Furthermore, Fuimaono said so many rugby players are using the drug and the only way to catch them is to trick them with drug tests.

“It’s normal, there’s a lot of famous All Blacks who use coke for the same reason that I have said,” he said.

“It’s not fattening and it’s not in your system. In England, whenever we had a drug test to come, some of our boys were never there.

“Sometimes we would have a drug test come twice a week and they would always miss that training. You never really catch these guys because there’s always someone tipping them off.

“There’s someone in the administration who’s telling them ‘hey look man, you’re getting drug tested now’. 

“The way they got the Bath rugby player was the entire Bath rugby dudes were on a bus on their way to a party and they just showed up or they got the boys at a team meeting or something. You have to trick them.”

Fuimaono ended with words of advice for local Samoan rugby players hoping to make it big in the sport.

“Don’t do drugs,” he said.

“Honestly, for the local guys, you have to look out for that.

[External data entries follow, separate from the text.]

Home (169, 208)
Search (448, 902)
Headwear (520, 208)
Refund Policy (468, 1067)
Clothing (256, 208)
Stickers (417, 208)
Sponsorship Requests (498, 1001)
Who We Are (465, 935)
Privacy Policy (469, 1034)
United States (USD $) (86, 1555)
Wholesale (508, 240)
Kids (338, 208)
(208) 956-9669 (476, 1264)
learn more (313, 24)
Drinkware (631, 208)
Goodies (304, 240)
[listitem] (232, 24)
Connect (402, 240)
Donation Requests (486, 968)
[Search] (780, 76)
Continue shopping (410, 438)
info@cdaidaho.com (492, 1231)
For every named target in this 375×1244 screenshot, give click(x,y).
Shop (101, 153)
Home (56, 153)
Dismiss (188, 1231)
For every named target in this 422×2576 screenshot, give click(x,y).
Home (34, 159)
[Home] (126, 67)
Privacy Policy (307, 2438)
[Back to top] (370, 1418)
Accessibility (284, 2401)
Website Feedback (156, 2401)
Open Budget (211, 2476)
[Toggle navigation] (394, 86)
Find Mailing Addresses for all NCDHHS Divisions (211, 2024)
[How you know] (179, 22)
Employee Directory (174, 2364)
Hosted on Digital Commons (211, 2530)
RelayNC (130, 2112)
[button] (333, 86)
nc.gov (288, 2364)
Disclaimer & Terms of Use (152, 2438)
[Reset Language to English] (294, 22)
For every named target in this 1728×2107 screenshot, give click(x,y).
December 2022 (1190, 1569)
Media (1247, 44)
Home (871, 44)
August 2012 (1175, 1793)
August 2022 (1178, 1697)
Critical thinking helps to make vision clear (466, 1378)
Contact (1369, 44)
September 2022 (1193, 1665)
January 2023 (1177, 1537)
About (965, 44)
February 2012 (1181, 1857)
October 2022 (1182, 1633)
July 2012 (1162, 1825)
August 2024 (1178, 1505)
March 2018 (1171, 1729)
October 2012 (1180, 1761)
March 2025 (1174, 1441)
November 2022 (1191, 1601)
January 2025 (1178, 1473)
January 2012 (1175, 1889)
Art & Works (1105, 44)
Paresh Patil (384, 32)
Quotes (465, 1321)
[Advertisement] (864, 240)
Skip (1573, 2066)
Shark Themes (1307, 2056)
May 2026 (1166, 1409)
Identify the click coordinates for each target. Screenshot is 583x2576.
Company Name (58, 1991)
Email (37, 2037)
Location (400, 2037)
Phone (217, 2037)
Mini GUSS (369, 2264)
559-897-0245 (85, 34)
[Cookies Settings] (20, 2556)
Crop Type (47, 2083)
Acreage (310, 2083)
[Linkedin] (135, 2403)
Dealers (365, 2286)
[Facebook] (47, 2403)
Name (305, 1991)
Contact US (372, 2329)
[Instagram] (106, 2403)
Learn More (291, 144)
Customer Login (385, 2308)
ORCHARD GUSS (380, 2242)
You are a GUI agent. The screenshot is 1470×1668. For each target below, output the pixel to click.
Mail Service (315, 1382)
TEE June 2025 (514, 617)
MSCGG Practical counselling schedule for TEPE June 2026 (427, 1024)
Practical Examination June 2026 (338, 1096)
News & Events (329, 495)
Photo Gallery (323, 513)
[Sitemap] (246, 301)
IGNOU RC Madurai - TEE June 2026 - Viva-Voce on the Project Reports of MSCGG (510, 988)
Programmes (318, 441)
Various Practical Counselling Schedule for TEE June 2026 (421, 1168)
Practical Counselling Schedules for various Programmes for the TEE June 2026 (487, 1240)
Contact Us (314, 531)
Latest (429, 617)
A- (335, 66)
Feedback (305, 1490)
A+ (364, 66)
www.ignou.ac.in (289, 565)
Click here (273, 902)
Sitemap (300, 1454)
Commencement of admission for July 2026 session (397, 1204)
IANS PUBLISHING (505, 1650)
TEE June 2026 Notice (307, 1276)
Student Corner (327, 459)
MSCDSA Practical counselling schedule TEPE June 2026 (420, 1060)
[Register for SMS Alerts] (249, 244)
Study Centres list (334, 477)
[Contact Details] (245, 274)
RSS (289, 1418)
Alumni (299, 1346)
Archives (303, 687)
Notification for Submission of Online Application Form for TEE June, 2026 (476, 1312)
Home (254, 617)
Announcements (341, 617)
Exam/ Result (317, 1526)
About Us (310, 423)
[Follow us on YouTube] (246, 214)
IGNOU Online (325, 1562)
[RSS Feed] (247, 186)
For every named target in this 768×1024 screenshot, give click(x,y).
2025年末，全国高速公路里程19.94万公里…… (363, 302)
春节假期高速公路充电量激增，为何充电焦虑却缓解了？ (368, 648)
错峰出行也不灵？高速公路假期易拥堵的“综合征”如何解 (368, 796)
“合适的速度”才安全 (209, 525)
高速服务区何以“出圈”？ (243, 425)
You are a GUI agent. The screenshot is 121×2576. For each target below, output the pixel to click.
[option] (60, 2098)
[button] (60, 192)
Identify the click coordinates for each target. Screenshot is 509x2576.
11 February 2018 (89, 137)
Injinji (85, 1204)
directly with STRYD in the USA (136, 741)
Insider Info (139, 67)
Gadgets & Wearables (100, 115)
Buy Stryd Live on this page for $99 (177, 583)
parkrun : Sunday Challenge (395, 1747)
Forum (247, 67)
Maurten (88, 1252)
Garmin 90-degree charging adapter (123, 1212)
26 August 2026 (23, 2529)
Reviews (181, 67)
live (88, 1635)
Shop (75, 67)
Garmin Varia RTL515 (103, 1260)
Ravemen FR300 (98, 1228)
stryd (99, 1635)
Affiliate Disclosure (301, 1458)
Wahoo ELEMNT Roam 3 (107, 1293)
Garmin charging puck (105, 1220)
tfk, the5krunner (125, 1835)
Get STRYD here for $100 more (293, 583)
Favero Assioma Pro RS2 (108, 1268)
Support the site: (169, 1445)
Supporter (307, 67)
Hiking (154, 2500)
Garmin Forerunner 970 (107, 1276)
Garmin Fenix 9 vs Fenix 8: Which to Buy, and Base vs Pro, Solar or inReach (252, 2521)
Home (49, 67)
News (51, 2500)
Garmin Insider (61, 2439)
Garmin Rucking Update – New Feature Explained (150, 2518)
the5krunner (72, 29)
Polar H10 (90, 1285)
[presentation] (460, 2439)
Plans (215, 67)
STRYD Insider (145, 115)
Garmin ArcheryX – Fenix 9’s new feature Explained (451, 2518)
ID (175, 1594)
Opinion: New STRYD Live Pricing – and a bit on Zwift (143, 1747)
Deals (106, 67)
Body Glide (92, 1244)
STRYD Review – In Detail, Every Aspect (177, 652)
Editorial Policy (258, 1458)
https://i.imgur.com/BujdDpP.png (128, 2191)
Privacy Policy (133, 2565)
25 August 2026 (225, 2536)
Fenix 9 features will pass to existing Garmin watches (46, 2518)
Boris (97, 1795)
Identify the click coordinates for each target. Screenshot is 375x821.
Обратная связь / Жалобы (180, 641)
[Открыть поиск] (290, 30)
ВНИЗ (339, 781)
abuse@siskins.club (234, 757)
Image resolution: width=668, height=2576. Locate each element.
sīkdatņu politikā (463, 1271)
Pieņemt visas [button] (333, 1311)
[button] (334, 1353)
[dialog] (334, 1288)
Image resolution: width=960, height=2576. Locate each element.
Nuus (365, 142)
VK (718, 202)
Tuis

When you go overseas, you go to a party and you see dudes with powder around here (nose) and you see the hottest girls ever and all the fancy top shelf drinks.

“It’s a lot of temptation when you go, for all the young locals going overseas for the first time, seeing negative five degree freezing weather and seeing the girls, the drugs and the alcohol.

“It’s just one of those things you have to be careful of because it doesn’t go well with us. Alcohol doesn’t work well with us. Just be careful. There’re a lot of things that come with the rugby limelight.

“Everyone wants to be a professional rugby player but there are just a lot of things you have to watch out for and it’s not coming from criminals, it’ll come from your teammates, it will come from your friends and people in your circle.”